Their algorithm does a fairly good job, but it is far from perfect. It's thought that as many as 25% of all ad clicks are fraudulent. Can you afford to waste as much as one-quarter of your advertising budget?
Fortunately, there are ways to identify and reduce click fraud. One option is to run your own checks on your ad-related traffic. Another is to use third-party tools to detect suspicious or potentially fraudulent traffic.
Click Fraud Fighting Option 1: Look at Your Log Files
If you have access to your server's log files then it is worth looking at them to identify fraudulent traffic. Log in to your server's control panel and download the "Raw access logs". Open them up in Excel and use the sorting tools to identify users that have visited your website on multiple occasions in a short space of time.
The easiest way to do that is to sort by IP address. If you see the same IP address appearing every day or even every few hours, that user either really likes your website, or they're visiting for more nefarious reasons.

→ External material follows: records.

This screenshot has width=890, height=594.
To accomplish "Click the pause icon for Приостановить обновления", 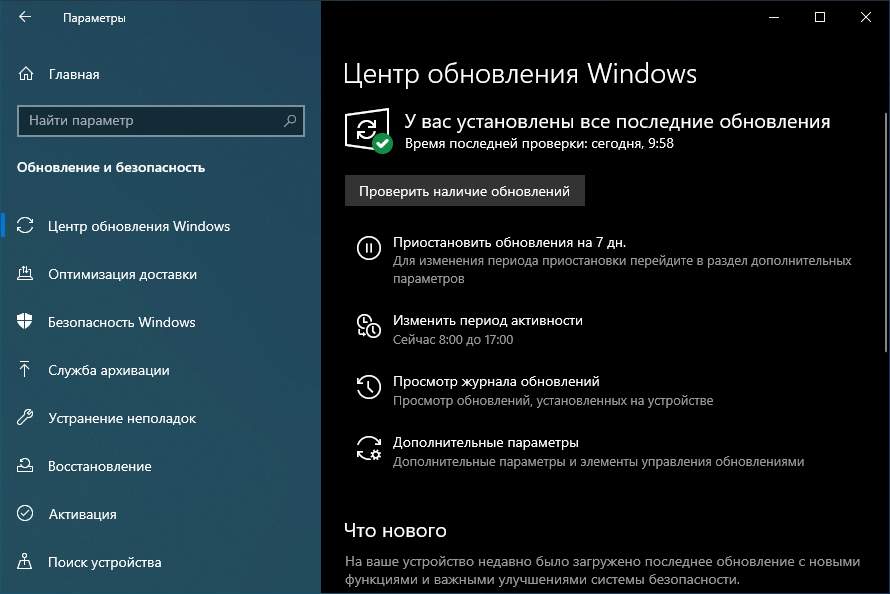I will click(368, 248).
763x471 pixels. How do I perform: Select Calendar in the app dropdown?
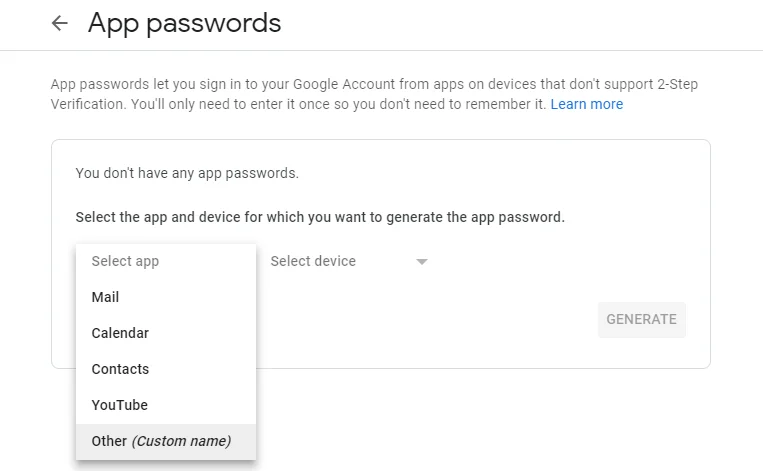tap(120, 333)
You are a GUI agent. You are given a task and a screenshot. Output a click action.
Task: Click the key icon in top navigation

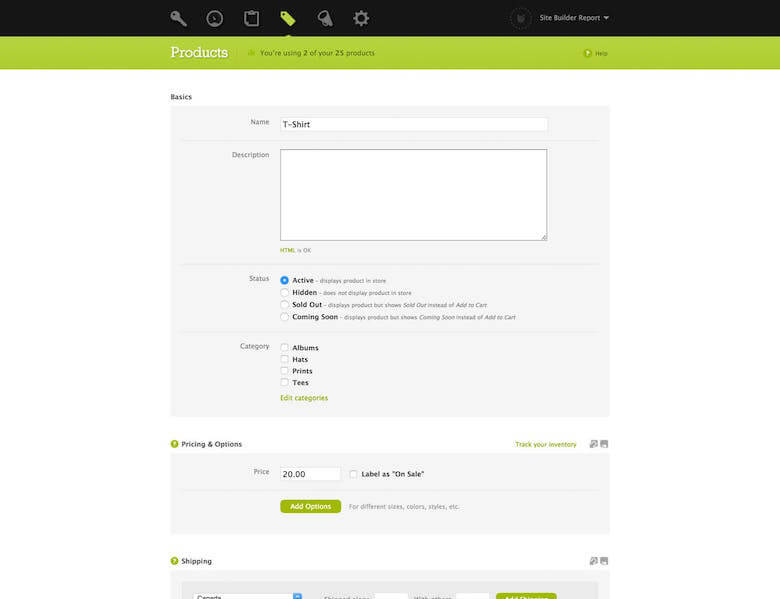pyautogui.click(x=179, y=18)
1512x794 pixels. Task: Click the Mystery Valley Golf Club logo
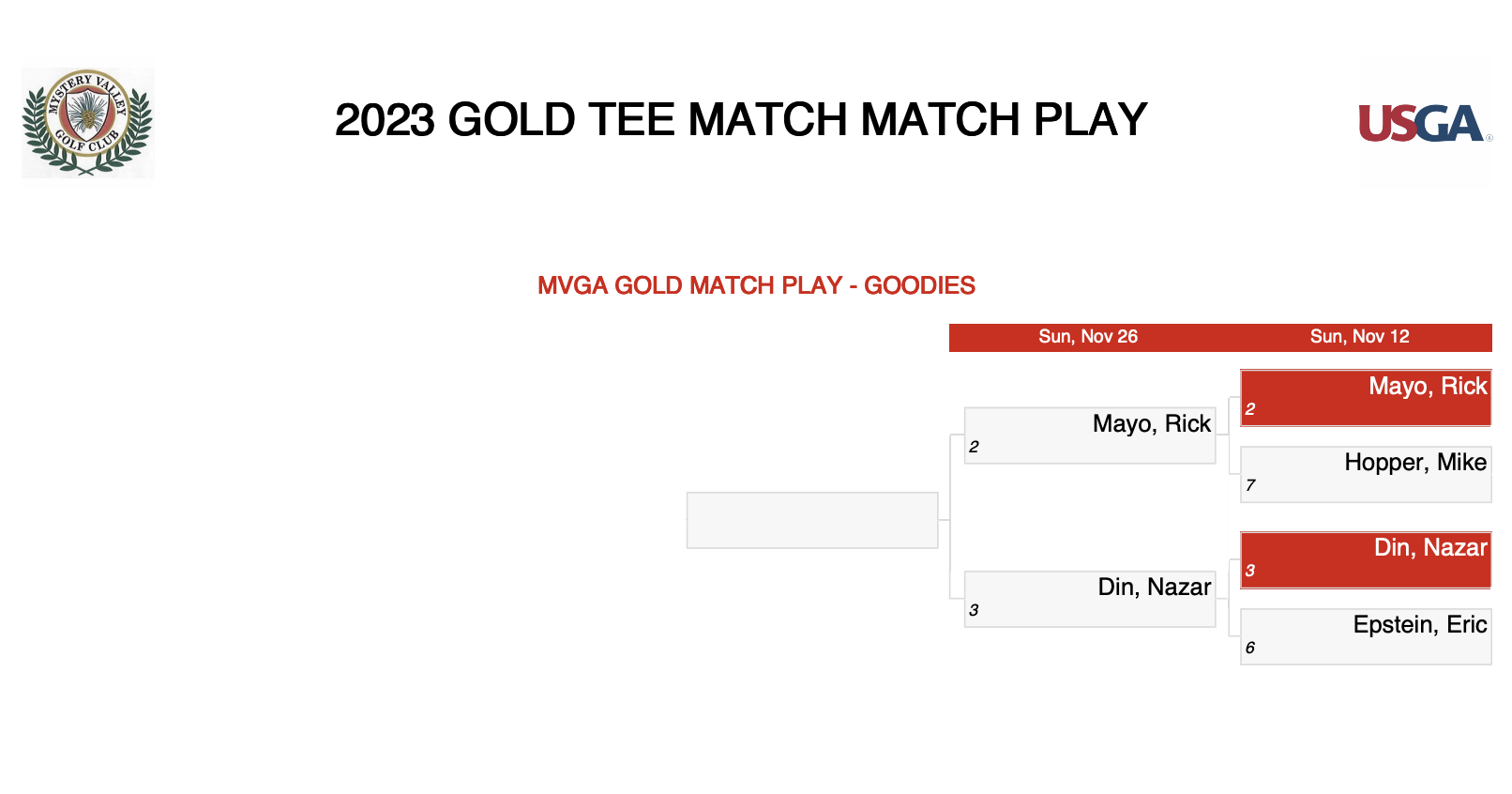pyautogui.click(x=88, y=122)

You can get an idea as to whether a user is legitimate or not if you put their IP into IPAvoid.com and look at the information it brings up. If you're marketing to people from Canada and are getting clicks from someone in Dubai, that could be suspicious.
Trawling through log files is a good starting point, but it isn't always practical. There are several challenges with this method:
- Popular websites can see millions of log entries per month, or even per day. Opening huge files in Excel can strain your computer.

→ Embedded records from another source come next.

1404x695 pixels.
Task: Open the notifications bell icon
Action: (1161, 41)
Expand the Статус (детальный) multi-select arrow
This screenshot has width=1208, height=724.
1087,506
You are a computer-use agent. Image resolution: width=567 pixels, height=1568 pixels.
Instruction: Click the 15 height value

- A hit from a foreign country isn't always fraudulent. The visitor could be using a VPN.
- Sometimes 'duplicate' hits are from a proxy server that many legitimate visitors are using, such as one from a university, library, or train station.
- Searching 'suspicious' IP addresses is time-consuming, and it takes some expertise to work out whether traffic is likely to be faked or not.

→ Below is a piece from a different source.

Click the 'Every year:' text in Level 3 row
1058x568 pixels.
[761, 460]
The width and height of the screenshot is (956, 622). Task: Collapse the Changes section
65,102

For websites with modest traffic and niche audiences, manual fraud detection can work. More popular websites require other solutions.
Click Fraud Fighting Option 2: Fraud Detection Tools
Marketers who operate in volatile industries or those that require high bids for keywords may feel that even 'as it happens' detection is not good enough. For those situations, continuous pre-bid analysis might be more effective. Imagine being able to get constant feedback on how much you are spending on your ad campaign, what kind of user is converting, how many bots are making it through, and how effective your ad campaigns are. If the system detects a surge in fraud attempts, that knowledge can be used to pause the campaigns that are seeing 'bad' traffic until the bots move on.
A good automated fraud detection tool will run in the background without the user even knowing that it is there. Data can be provided to the marketing manager in real-time, and that information can be used to adjust advertising bids and make sure that the traffic coming to your site is high quality. There is no need to make users fill out dozens of "CAPTCHA" tests before they can spend money with you. Users deserve a smooth experience.
Advertising fraud is a serious threat to any business that is trying to make a name for itself online. Don't rely on the ad platforms to have your best interests at heart. Be proactive and use your own tools and precautions to protect your site, reputation, and advertising budget.